▸ **Request**
Convert the data from the line containing "This screenshot has" through the line containing "[x=815, y=860]", inclusive, into a Markdown table with the columns Row and Text, giving each line's number and its wording and skipping blank lines. Leave the pictures out of the table.

▸ **Records for processing**
-.-.-

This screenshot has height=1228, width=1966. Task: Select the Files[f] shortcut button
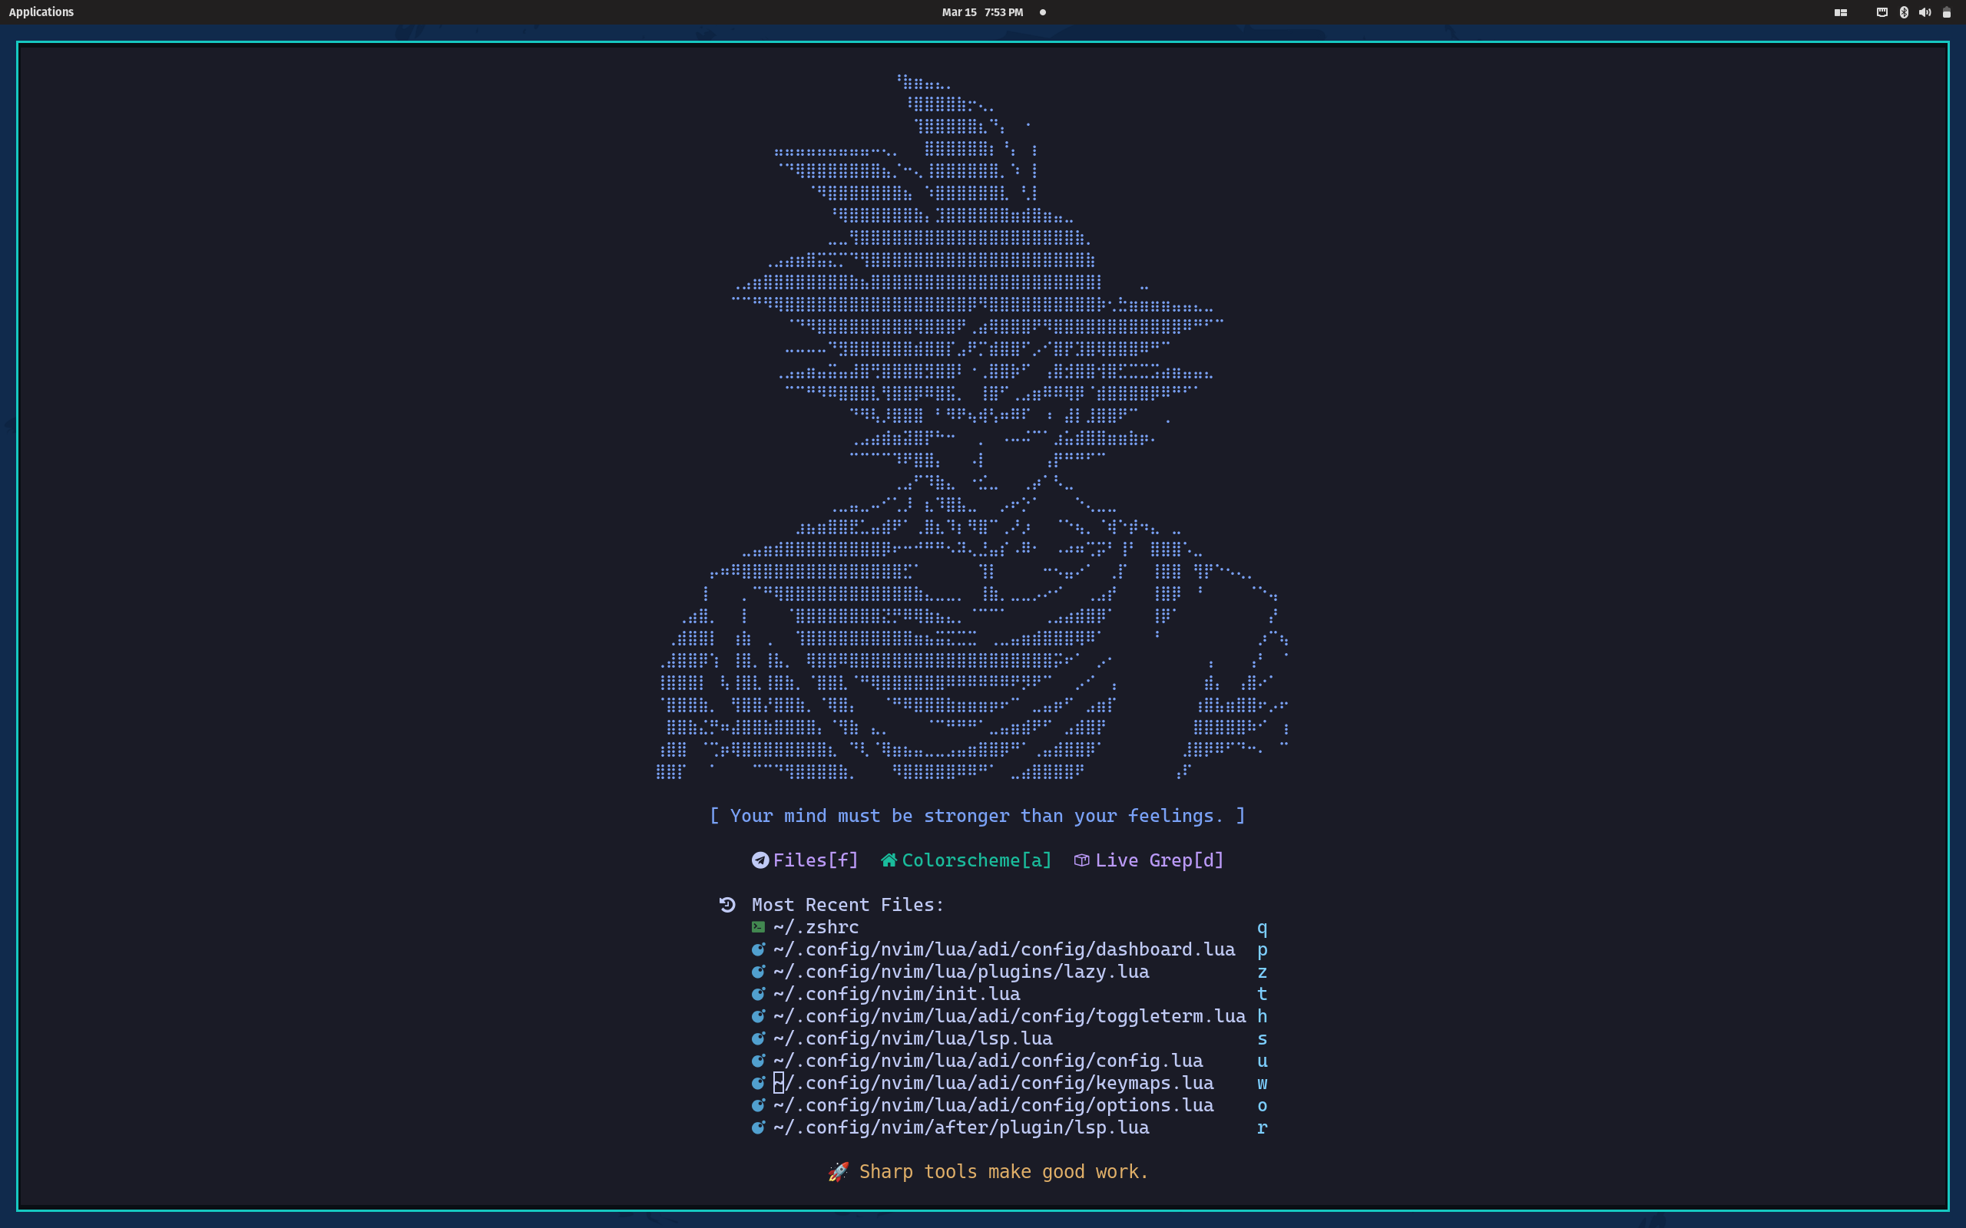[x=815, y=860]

-.-.-

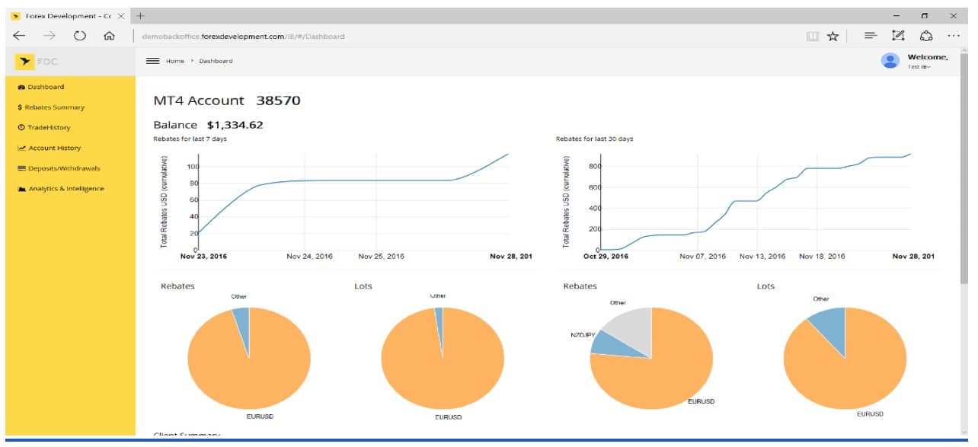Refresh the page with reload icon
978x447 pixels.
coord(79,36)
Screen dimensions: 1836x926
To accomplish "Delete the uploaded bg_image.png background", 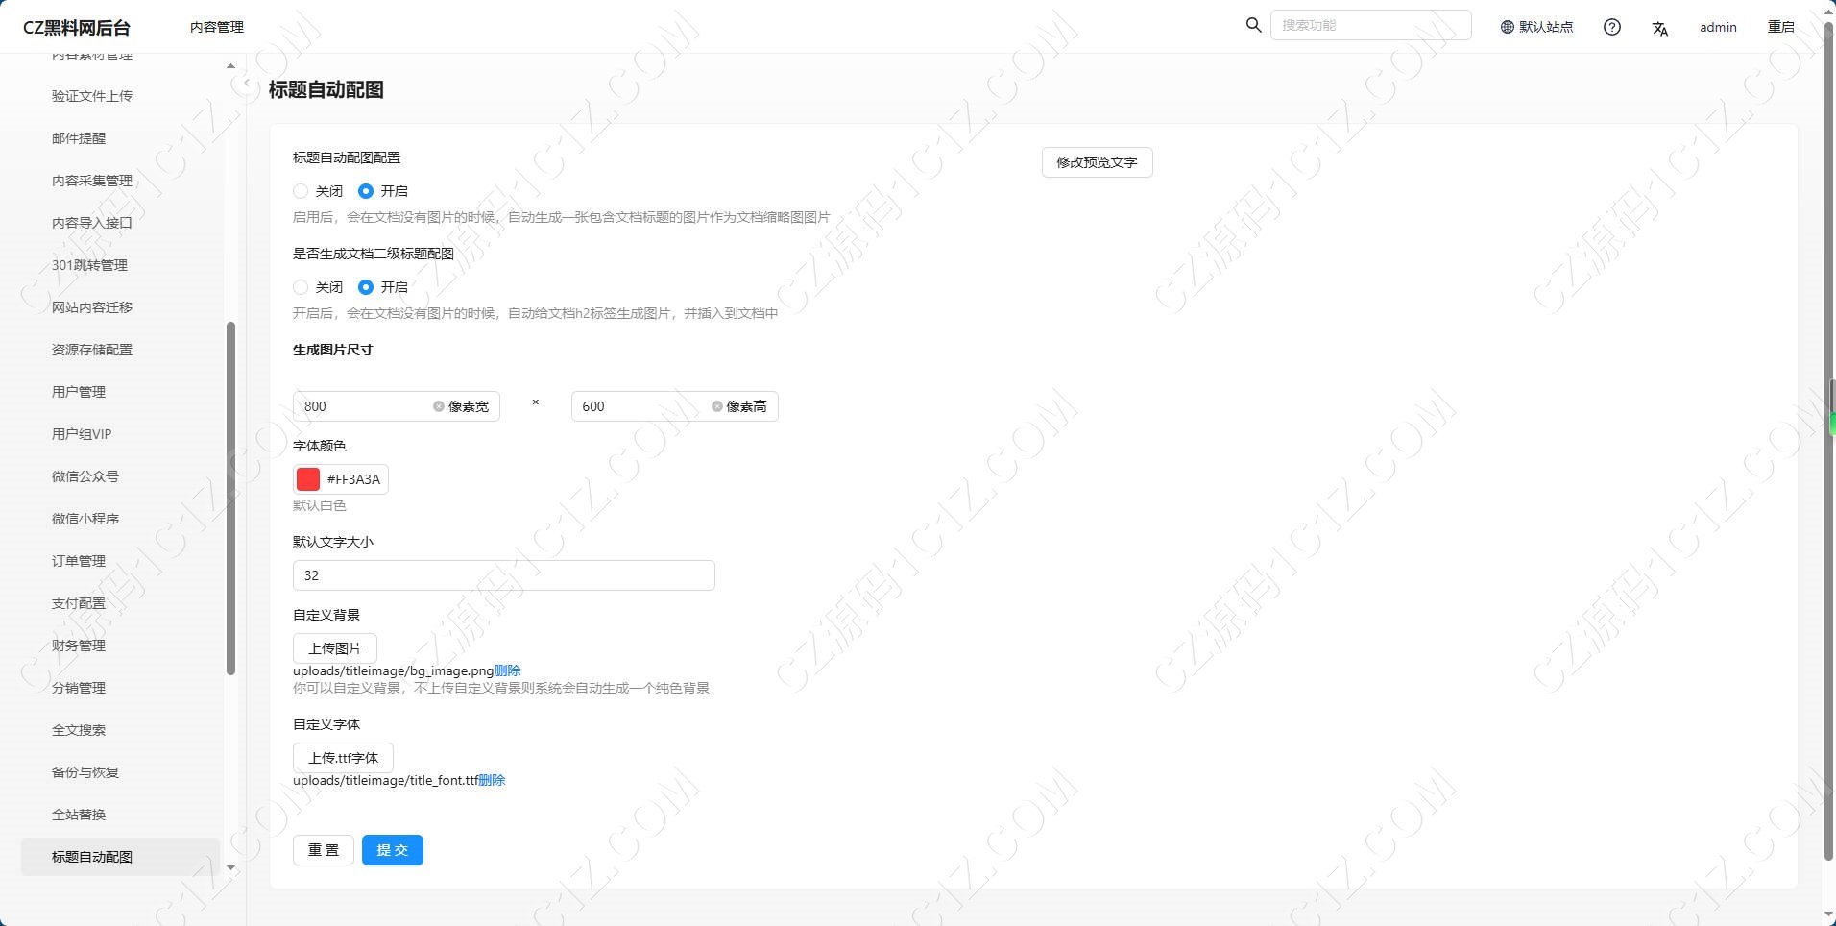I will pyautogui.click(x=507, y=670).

-.-.-

▸ **Exercise answer**
| Row | Text |
|---|---|
| 1 | This screenshot has height=1228, width=1966. Task: Select the Files[f] shortcut button |
| 2 | [x=815, y=860] |